Allerdings spielen die Königlichen derzeit nicht sonderlich fürstlich. In der Primera División liegen sie bereits sieben Punkte hinter dem FC Barcelona, am Wochenende gewannen sie äußerst mühsam 2:1 beim Letzten Deportivo Alavés, der sein erstes Saisontor erzielte und noch zweimal den Pfosten traf.
Toni Kroos wurde von Trainer Zinédine Zidane wegen Rippenbeschwerden geschont, der deutsche Spielgestalter stieg aber am Montag in den Real-Flieger und wird wohl spielen können. Der Schiedsrichter könnte ein gutes Omen für den BVB sein: Björn Kuipers leitete auch das Halbfinal-Hinspiel 2013, in dem der BVB Real mit 4:1 abschoss. Im Offensiv-Modus, wohlgemerkt.
Die vergangenen Jahre geben ohnehin Anlass zur Hoffnung. In der Vorsaison schloss der (gegen Madrid zu Hause ungeschlagene) BVB seine Gruppe als Sieger ab – vor Real. Beide Duelle endeten 2:2.

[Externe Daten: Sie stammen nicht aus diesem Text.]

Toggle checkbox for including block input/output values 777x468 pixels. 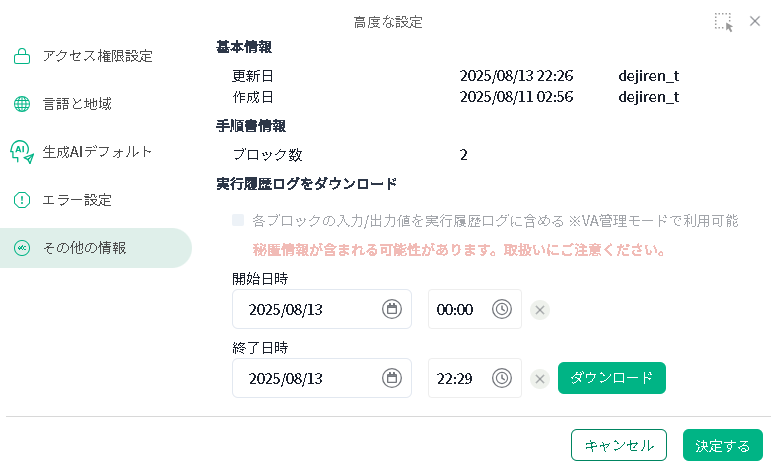click(238, 220)
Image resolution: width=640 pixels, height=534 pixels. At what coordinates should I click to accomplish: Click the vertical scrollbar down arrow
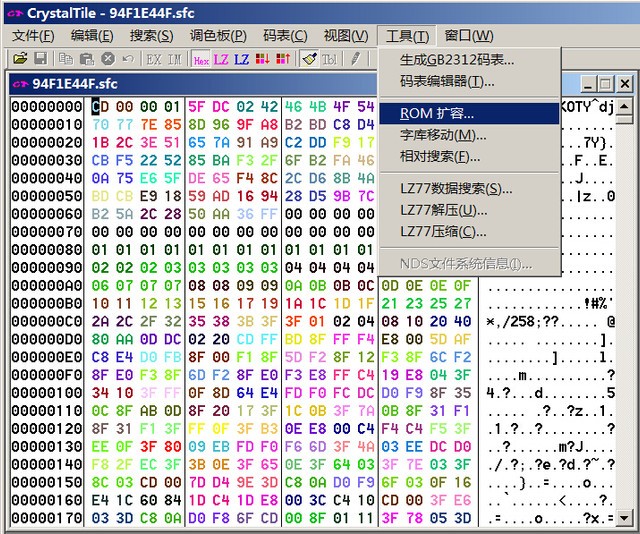click(626, 517)
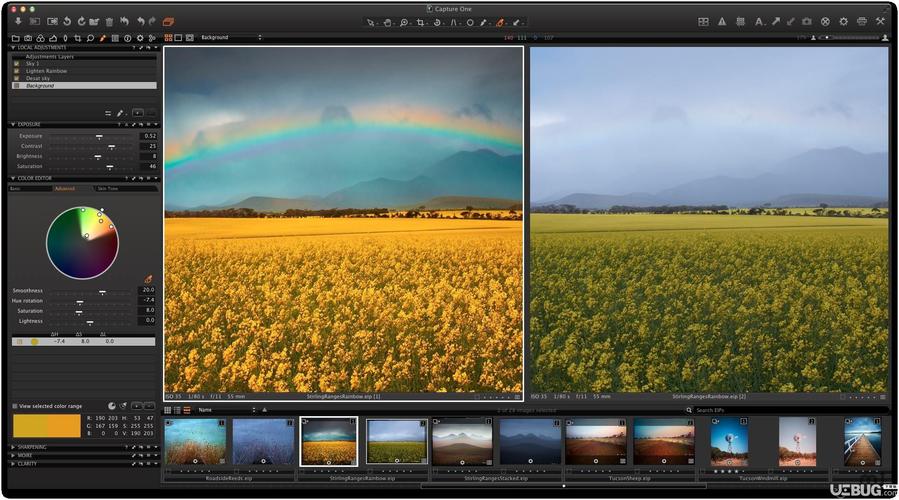
Task: Switch to Skin Tone tab in Color Editor
Action: [107, 189]
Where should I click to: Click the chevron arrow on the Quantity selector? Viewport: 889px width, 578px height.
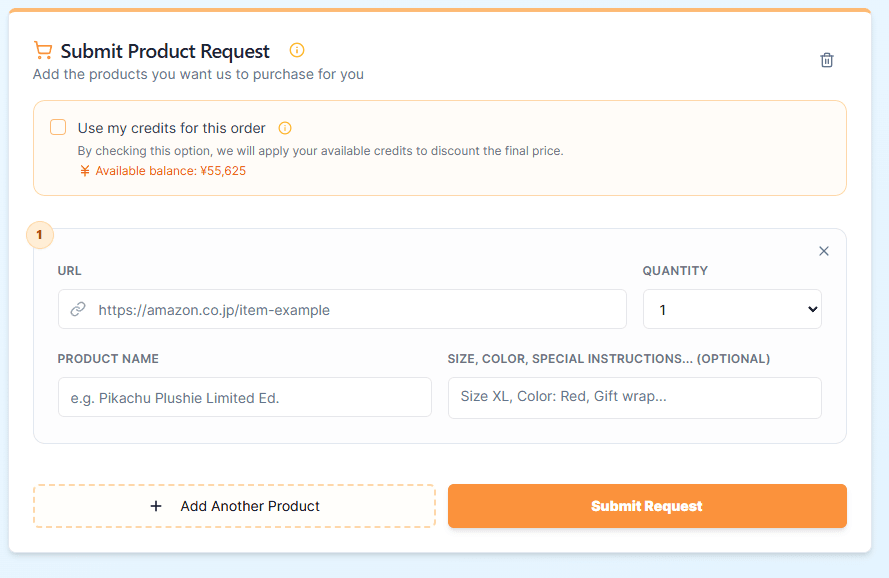tap(811, 310)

Zudem, betont Zorc, sei ein Sieg keine Pflicht: „Man kann gegen Real auch mal verlieren. Das soll es gegeben haben. Es ist ja erst ein Spieltag gespielt.“
Voraussichtliche Aufstellungen: Dortmund: Bürki - Piszczek, Sokratis, Bartra, Toljan - Dahoud, Sahin, Götze - Jarmolenko, Aubameyang, Philipp. – Madrid: Navas - Carvajal, Varane, Ramos, Nacho Casemiro - Modric, Kroos, Isco Bale, Ronaldo.